Academic Senate discusses issue with accreditation commission

In the Academic Senate meeting on Monday, Oct. 7, members discussed a resolution acknowledging potential wrongdoings of the Accrediting Commission for Community and Junior Colleges’ (ACCJC) decision to close San Francisco City College and revoke their accreditation.

The decision was made in July, affecting roughly 90,000 students and faculty, according to Senate member Kathy Holland.

The ACCJC is one of seven regional accrediting commissions and accredits community colleges and other associate degree-granting institutions in the western region of the U.S., according to their website.

“The CFT (California Federation of Teachers) has taken a leadership role in fighting against the ACCJC for their somewhat brutal tactics that they’ve leveled against some of the campuses,” Holland said.  “Fortunately for us, here at Pierce we’ve been doing such a good job that we have not been at the receiving end of some of the harsh treatment that they’ve given to other campuses.”

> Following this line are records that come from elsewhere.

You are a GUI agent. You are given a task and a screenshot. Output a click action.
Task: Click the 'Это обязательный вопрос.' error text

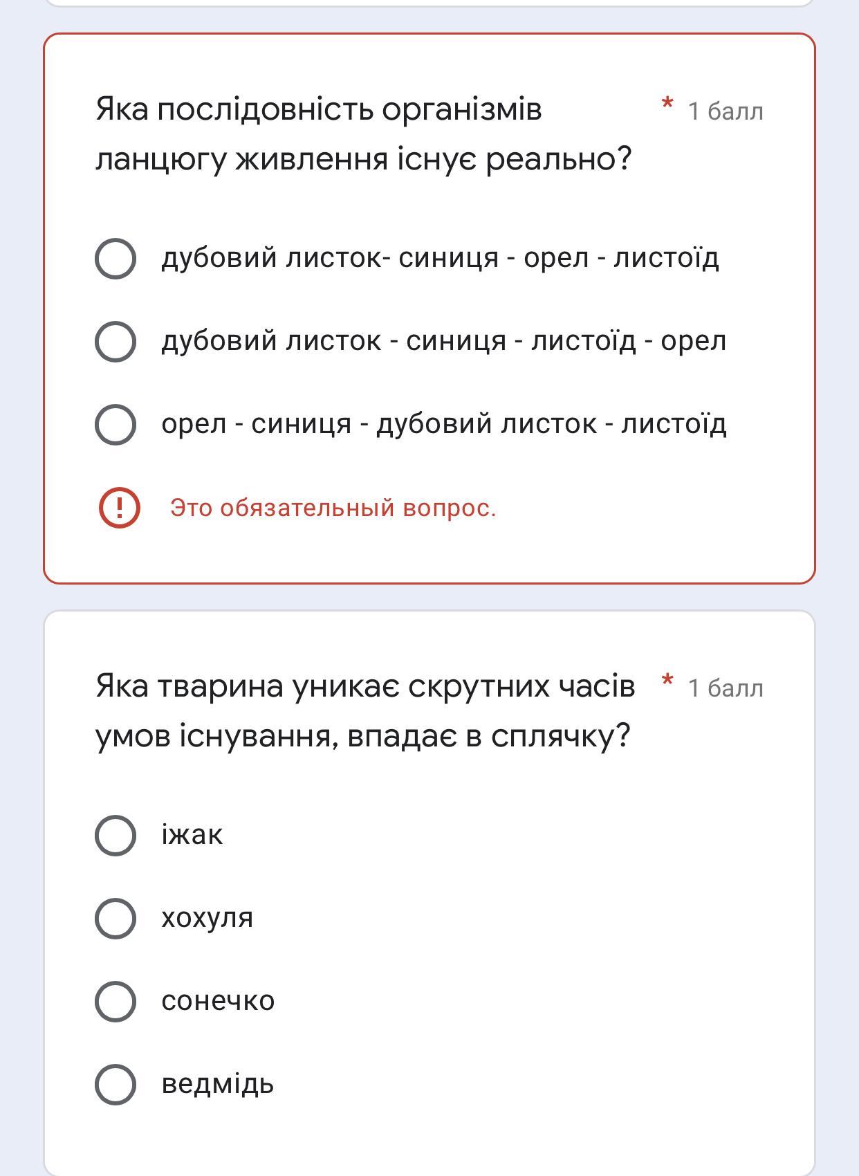[333, 508]
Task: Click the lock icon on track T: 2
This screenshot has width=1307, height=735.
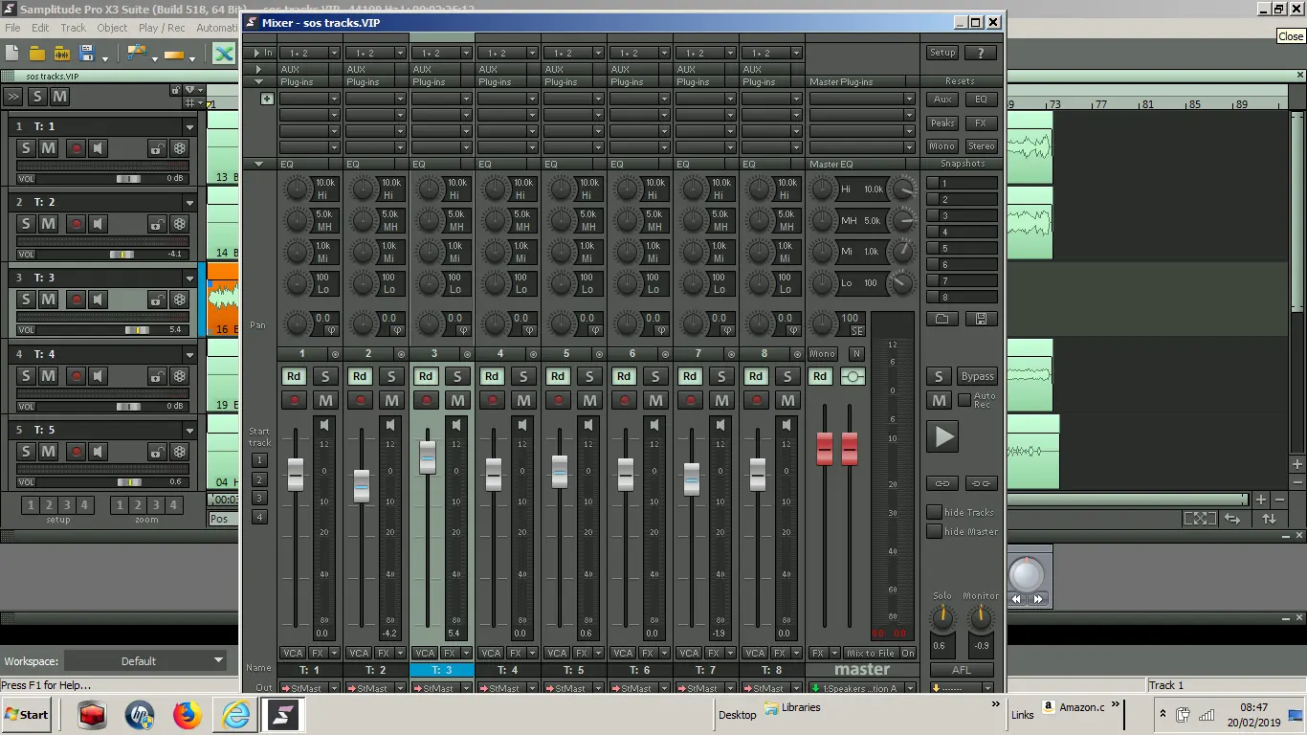Action: point(156,224)
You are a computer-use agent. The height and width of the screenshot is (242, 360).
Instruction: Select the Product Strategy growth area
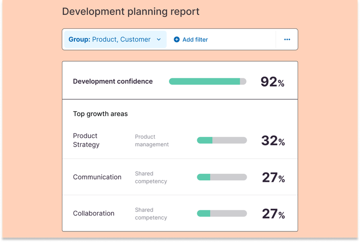pyautogui.click(x=86, y=140)

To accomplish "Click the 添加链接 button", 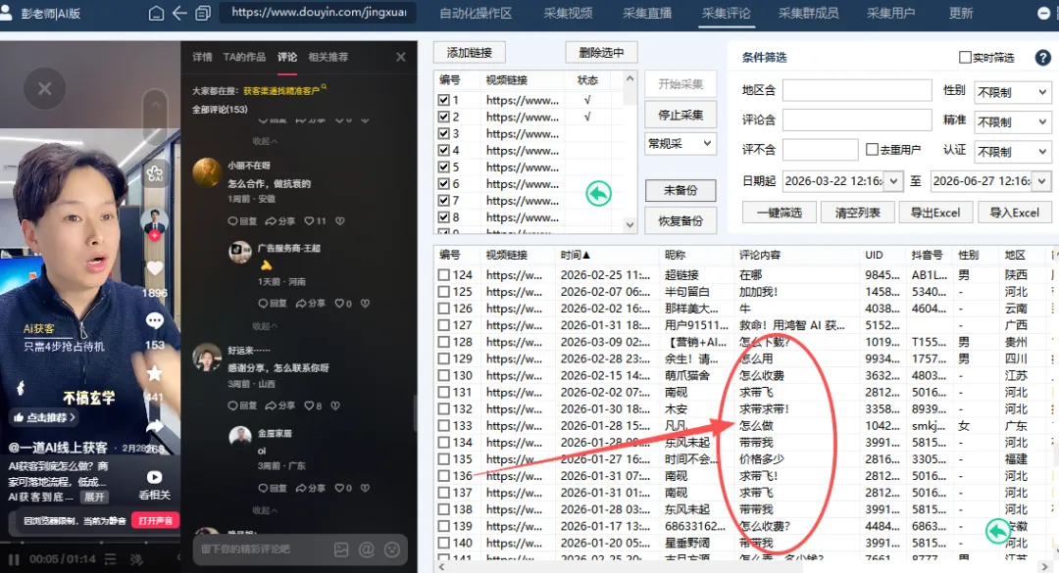I will (469, 52).
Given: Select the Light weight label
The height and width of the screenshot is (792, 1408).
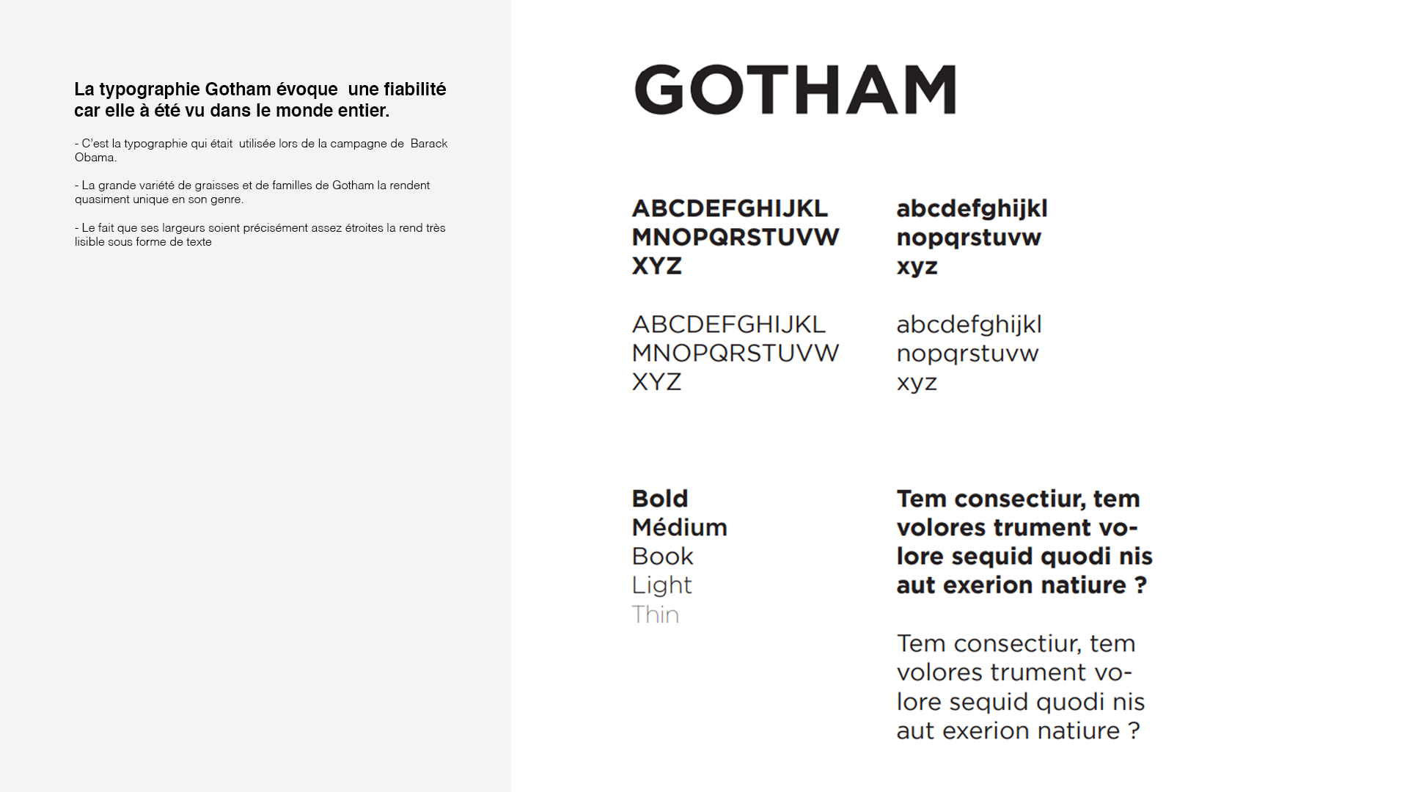Looking at the screenshot, I should [661, 585].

Pierce College is newly re-accredited by the ACCJC after over a year of working to meet the ACCJC’s strict compliance codes of accreditation.

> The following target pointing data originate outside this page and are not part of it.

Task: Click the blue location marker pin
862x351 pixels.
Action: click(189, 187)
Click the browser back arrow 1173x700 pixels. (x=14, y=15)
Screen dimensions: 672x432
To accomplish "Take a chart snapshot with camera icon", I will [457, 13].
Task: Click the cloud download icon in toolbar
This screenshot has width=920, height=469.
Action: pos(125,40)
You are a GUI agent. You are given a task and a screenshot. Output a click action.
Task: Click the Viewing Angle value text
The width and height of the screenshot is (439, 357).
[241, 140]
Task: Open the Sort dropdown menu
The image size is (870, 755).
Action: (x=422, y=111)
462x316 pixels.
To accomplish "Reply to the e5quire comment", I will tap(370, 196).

According to Accreditation Chair Greg Gilberston, the ACCJC will be back in March to make sure Pierce has followed through with their requirements of adjusting Pierce’s integrated planning, authentic assessment of student learning outcomes, and internal control (grants, and financial aspects).

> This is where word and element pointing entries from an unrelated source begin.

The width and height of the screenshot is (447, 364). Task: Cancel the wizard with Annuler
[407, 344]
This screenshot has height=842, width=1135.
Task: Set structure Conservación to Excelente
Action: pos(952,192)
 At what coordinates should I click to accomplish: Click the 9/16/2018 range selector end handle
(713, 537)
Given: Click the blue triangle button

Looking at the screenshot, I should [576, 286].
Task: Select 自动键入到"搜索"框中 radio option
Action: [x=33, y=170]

The lack of control over the ACCJC and their practices seems to be the biggest problem the Academic Senate and other community colleges are finding.

“Well that’s the issue, nobody seems to be watching the ACCJC,” Holland said. “That’s why we’re having this resolution.  We’re trying to get the DOE to actively look into and investigate the practices of the ACCJC.”

While Pierce College has currently met the ACCJC’s strict requirements, the Academic Senate fears any new repercussions affecting the campus and students in the future.

“We’re asking the dept. of education to step forward and take a leadership position in looking at and investigating ACCJC in terms of ethical violations, bad practices and so on,” Holland said in the meeting.

In other Senate news, the vote for the upcoming accreditation coordinator lead to two ties before the president had to decide in favor of one of the candidates during Monday’s meeting.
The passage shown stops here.